I wondered if I should have told Luke about who my dad was and what he was risking by giving me a place to stay. I had been keeping it a secret from him from the start, but I wasn’t sure I could come clean about it, now. Again, I was worried I would push Luke away and he would be angry with me. The only thing worse than everything I was going through right now, was having to go through all of this without Luke. I had started to rely on him, to lean on his strength when I had none. If I lost him now, not only would I be heartbroken, but I didn’t know if I would be able to pull through.

“Don’t you want to tell me what’s wrong?” Luke asked, and I realized he had been watching me while I had been trying to rationalize everything in my mind.

“It’s just my period,” I said. “My cramps are really bad.” How long would I be able to keep riding this excuse? I felt bad about lying to Luke.

“Here, let me get you something,” Luke said and stood up. He walked to the bedroom and reappeared a while later with Tylenol and a heating pad. I was surprised. It turned out he knew a little more about periods than I had thought.
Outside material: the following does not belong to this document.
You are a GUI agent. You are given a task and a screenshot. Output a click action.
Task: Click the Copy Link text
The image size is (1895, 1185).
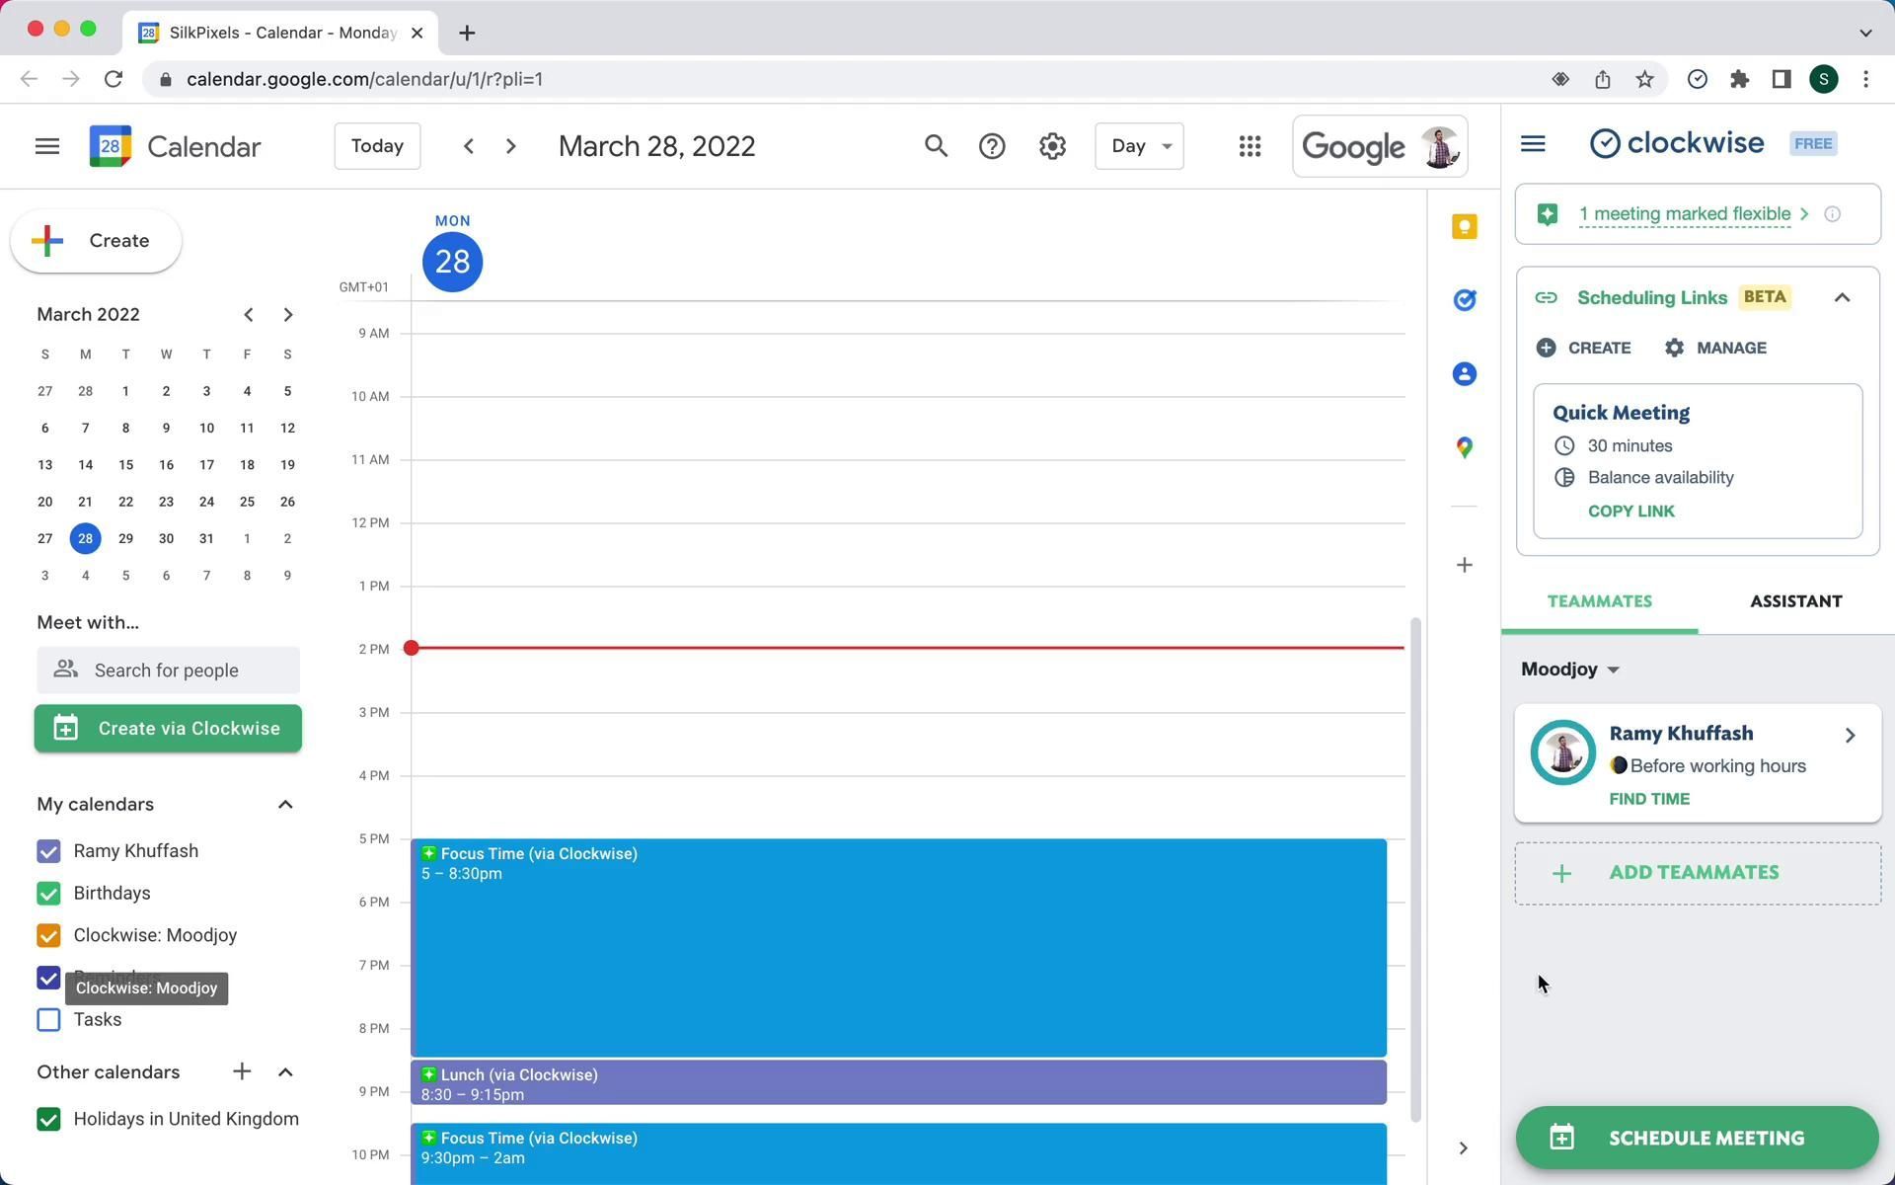[1630, 512]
“Thank you so much,” I said, and I really meant it. Luke surprised me with his gallantry every time. Every time I thought he had reached the limit of how kind he could be to me, he surpassed it. I felt terrible about lying to him when he was this good to me, but I was still terrified of the alternative.

“I’m going to lie back down,” I said after I took the Tylenol. Luke nodded without saying anything. I didn’t know what he was thinking, and I was a little nervous to ask. I had the feeling that I had been a disappointment to him because I had been struggling with my own things so much.

“Let me know if you need anything else,” he said.

“I will,” I said. I walked to the bedroom and lay down on the bed with the heating pad on my lower stomach in case Luke came in. I didn’t have cramps, but the heating pad made me feel better for some reason. Maybe it was the warmth.

I couldn’t believe I was pregnant. How was this possible? Luke had shown me the condoms we had used. I didn’t understand how I could have fallen pregnant after only having sex once or twice. I had to be the unluckiest girl in the world.

I thought about the wine we’d had the night before and guilt shot through my chest. How much wine had I had? Three glasses? Four? I shouldn’t have been drinking while I was pregnant, but I hadn’t known, then. I wondered if it hurt the baby. If I had, it was more guilt to add on top of everything else. Guilt about lying to Luke, guilt about keeping the pregnancy a secret, guilt about drinking wine. Perfect.

It all became too much to bear and tears rolled down my cheeks. I wished I had someone to talk to about this, to unload what was bothering me even if I didn’t get any advice in return. I felt like I was completely and utterly alone in this, and I hated it.